Synthesis of 2-deoxy-2-fluoro and 1,2-ene derivatives of the naturally occurring glycosidase inhibitor, salacinol, and their inhibitory activities against recombinant human maltase glucoamylase

Abstract

2-Deoxy-2-fluorosalacinol and a 1,2-ene derivative of the naturally occurring glycosidase inhibitor salacinol were synthesized for structure activity studies with human maltase glucoamylase (MGA). 2-Deoxy-2-fluorosalacinol was synthesized through the coupling reaction of 2-deoxy-2-fluoro-3,5-di- O- p-methoxybenzyl-1,4-anhydro-4-thio- d-arabinitol with 2,4- O-benzylidene- l-erythritol-1,3-cyclic sulfate in hexafluoroisopropanol (HFIP) containing 0.3 equiv of K 2CO 3. Excess of K 2CO 3 resulted in the elimination of HF from the coupled product, and the formation of an alkene derivative of salacinol.

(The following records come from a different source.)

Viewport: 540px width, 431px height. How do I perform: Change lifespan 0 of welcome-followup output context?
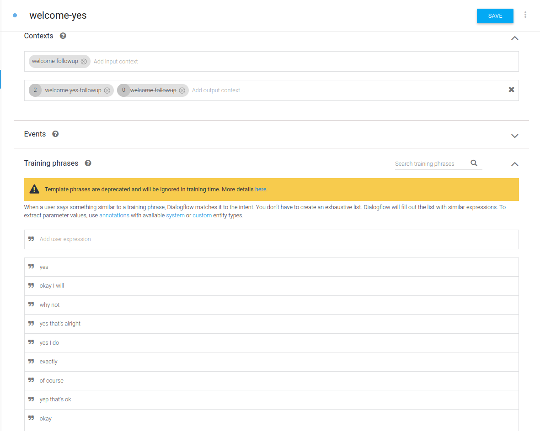click(x=123, y=90)
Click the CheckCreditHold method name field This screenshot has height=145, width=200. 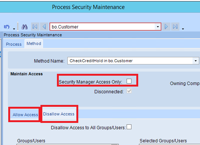(130, 61)

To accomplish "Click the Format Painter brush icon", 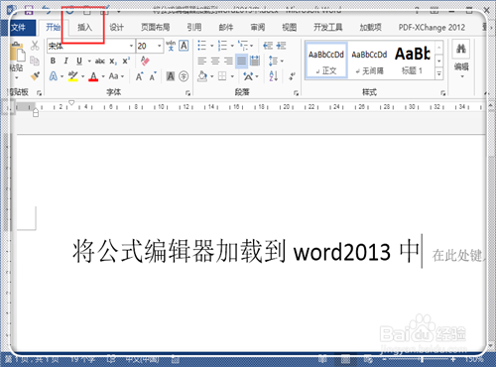I will (x=35, y=76).
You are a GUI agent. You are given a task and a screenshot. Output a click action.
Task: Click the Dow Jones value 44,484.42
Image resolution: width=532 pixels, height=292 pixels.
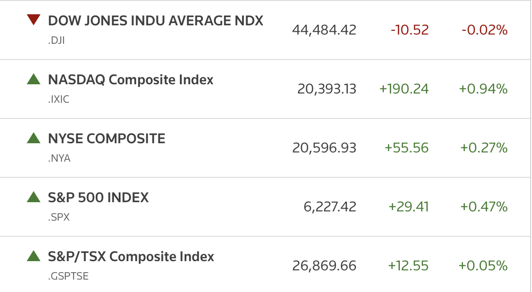point(324,30)
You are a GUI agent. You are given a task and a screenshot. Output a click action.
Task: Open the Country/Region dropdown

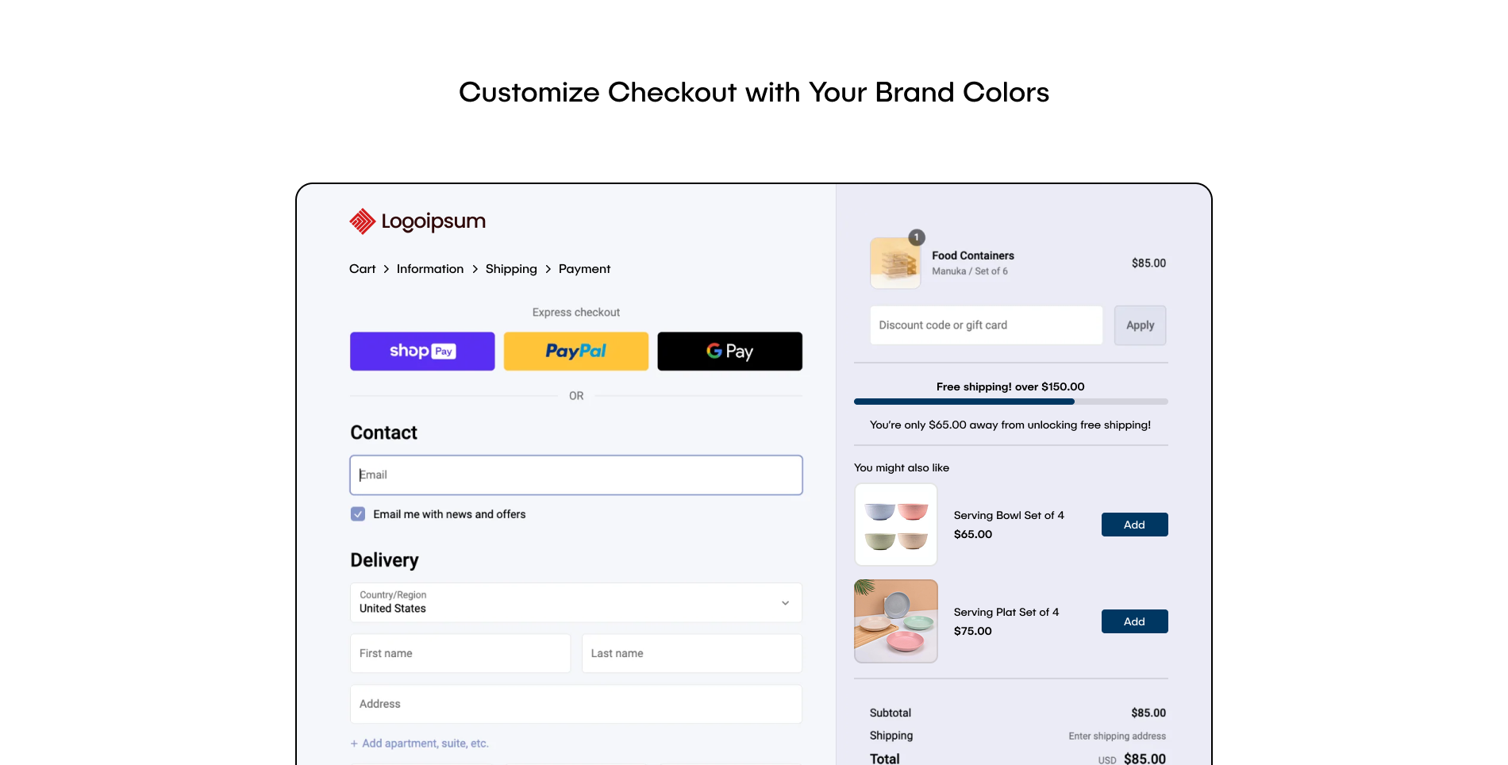coord(576,603)
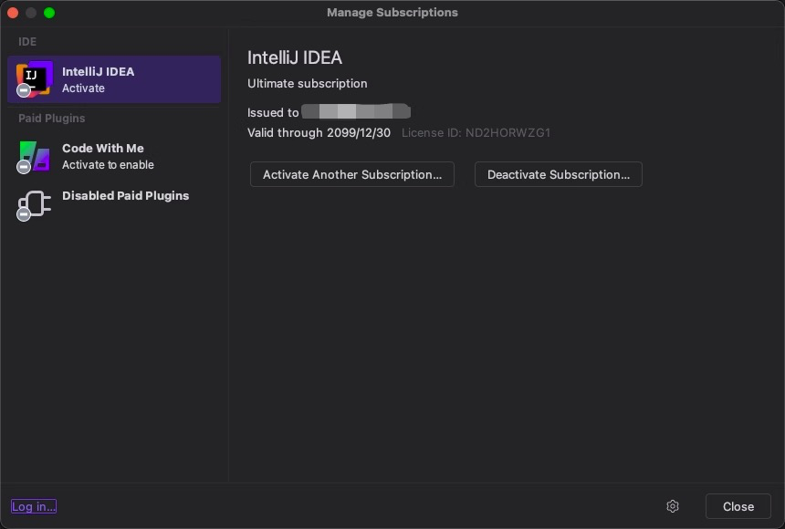785x529 pixels.
Task: Minimize window with the yellow button
Action: pos(31,13)
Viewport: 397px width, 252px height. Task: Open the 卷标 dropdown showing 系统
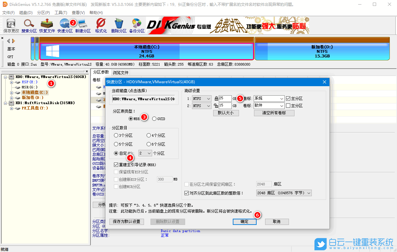tap(269, 98)
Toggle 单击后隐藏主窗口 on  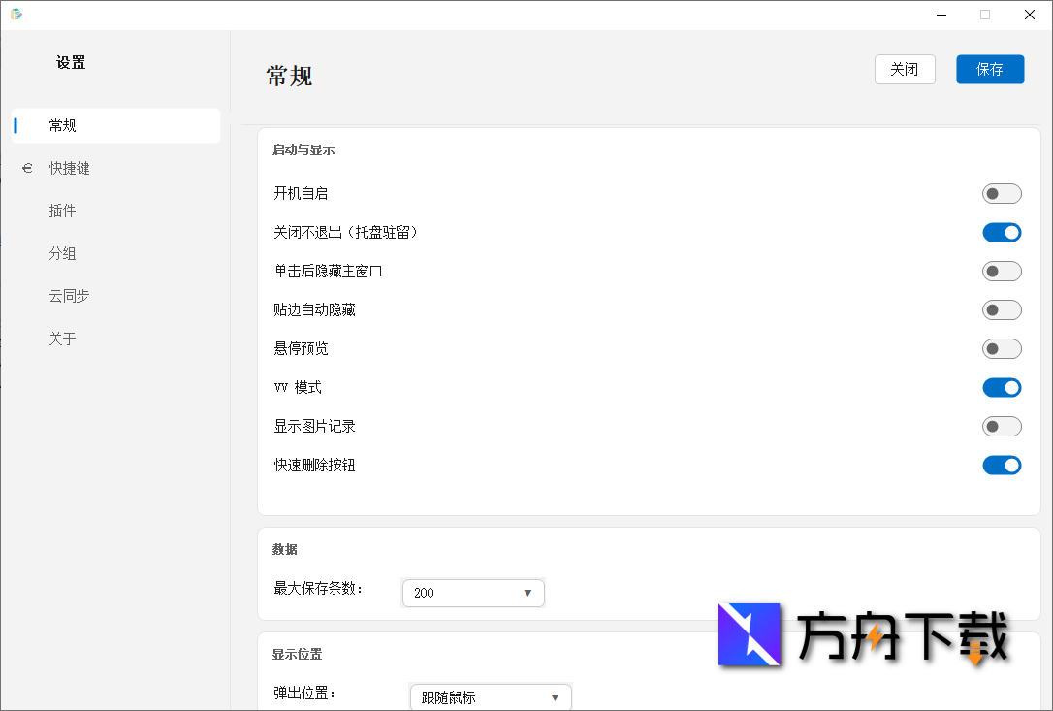(x=1002, y=271)
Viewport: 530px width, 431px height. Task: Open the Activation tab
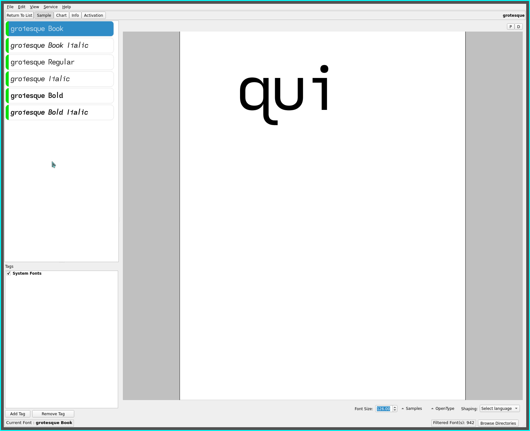[93, 15]
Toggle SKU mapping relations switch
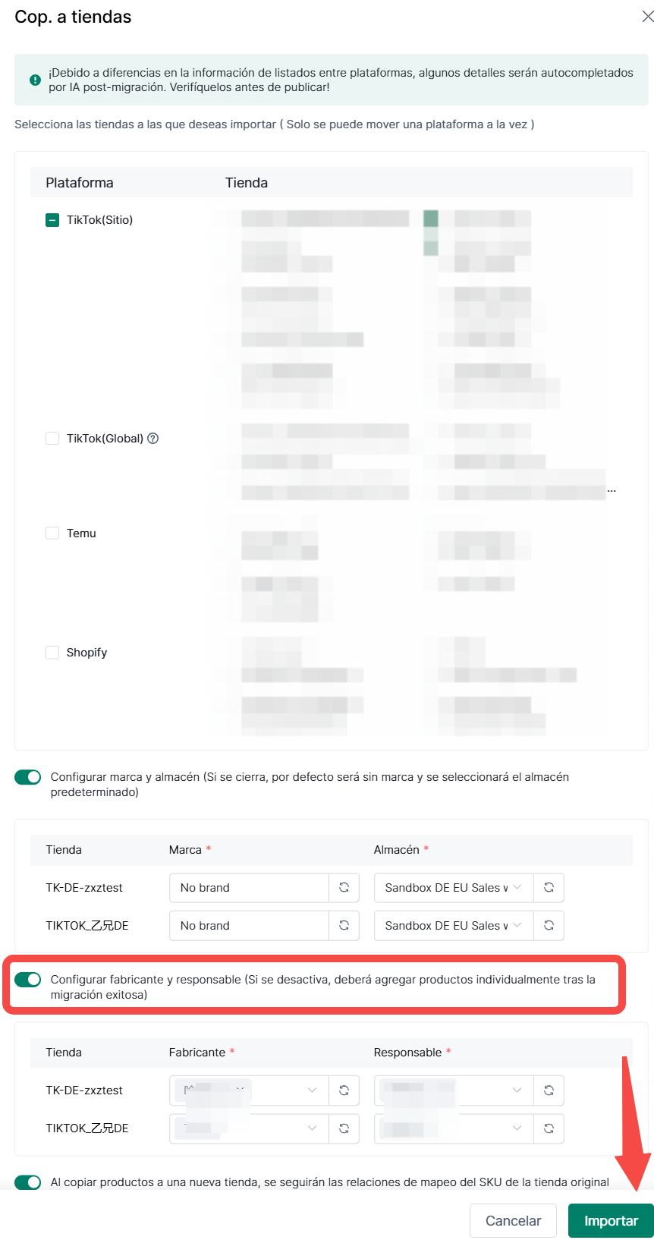The height and width of the screenshot is (1240, 654). click(x=28, y=1182)
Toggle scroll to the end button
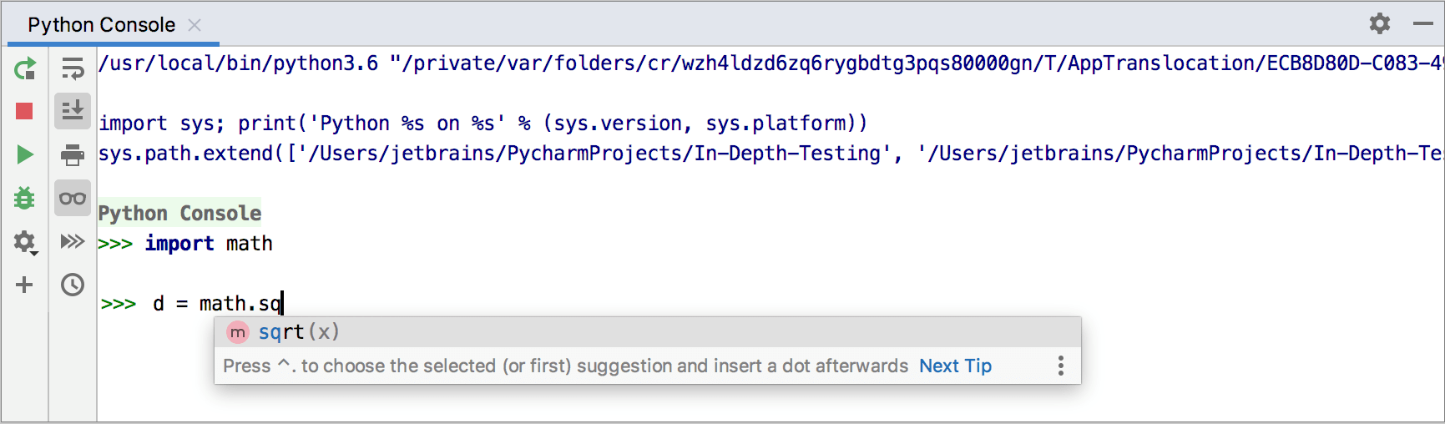1445x424 pixels. (x=73, y=110)
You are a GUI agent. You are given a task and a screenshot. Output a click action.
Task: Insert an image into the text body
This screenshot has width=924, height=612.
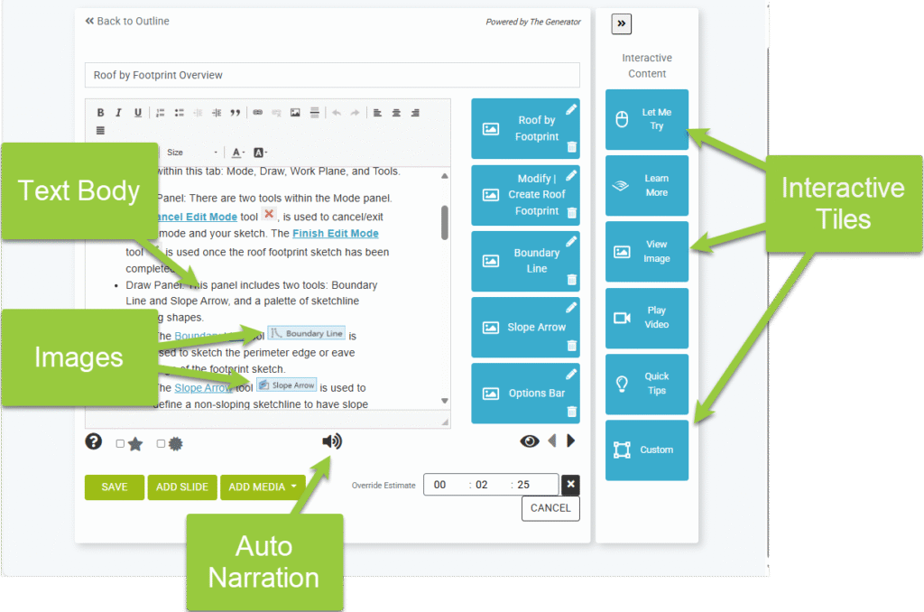click(296, 112)
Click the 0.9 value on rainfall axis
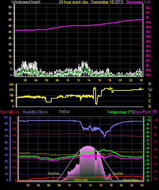Viewport: 159px width, 190px height. [x=14, y=123]
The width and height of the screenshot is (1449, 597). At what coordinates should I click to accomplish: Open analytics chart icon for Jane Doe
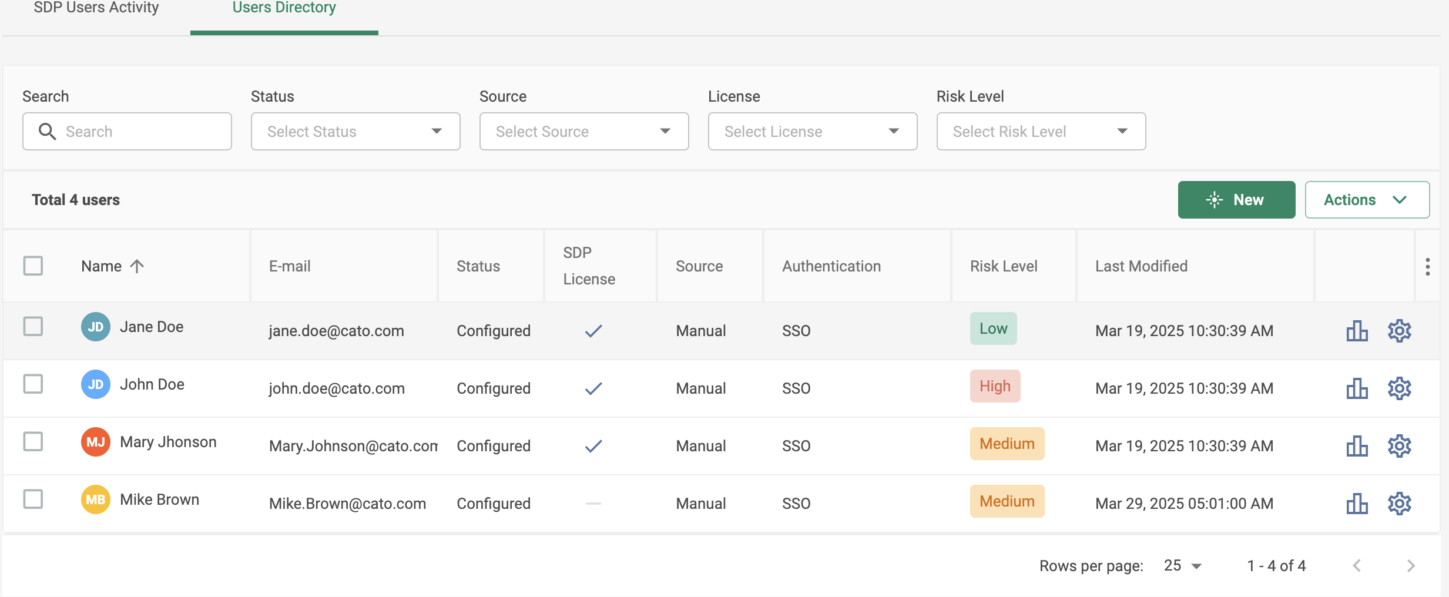pos(1357,331)
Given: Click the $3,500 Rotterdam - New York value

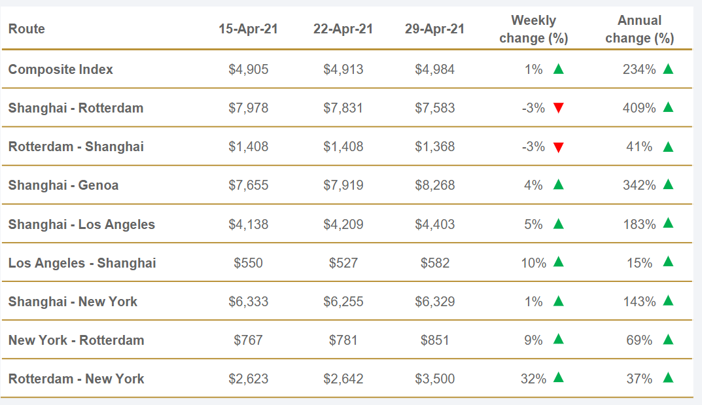Looking at the screenshot, I should pos(434,379).
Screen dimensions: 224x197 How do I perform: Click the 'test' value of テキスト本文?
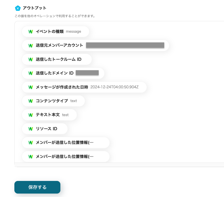click(x=65, y=115)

Nucleophilic attack of the 1,4-anhydro-4-thio- d-arabinitol moiety on the cyclic sulfate did not proceed in the absence of K 2CO 3. No reaction was observed in acetonitrile containing K 2CO 3. The target compounds were obtained by deprotection with TFA. The 2-deoxy-1-ene derivative of salacinol and 2-deoxy-2-fluorosalacinol inhibited recombinant human maltase glucoamylase, one of the key intestinal enzymes involved in the breakdown of glucose, with an IC 50 value of 150 μM and a K i value of 6 ± 1 μM, respectively.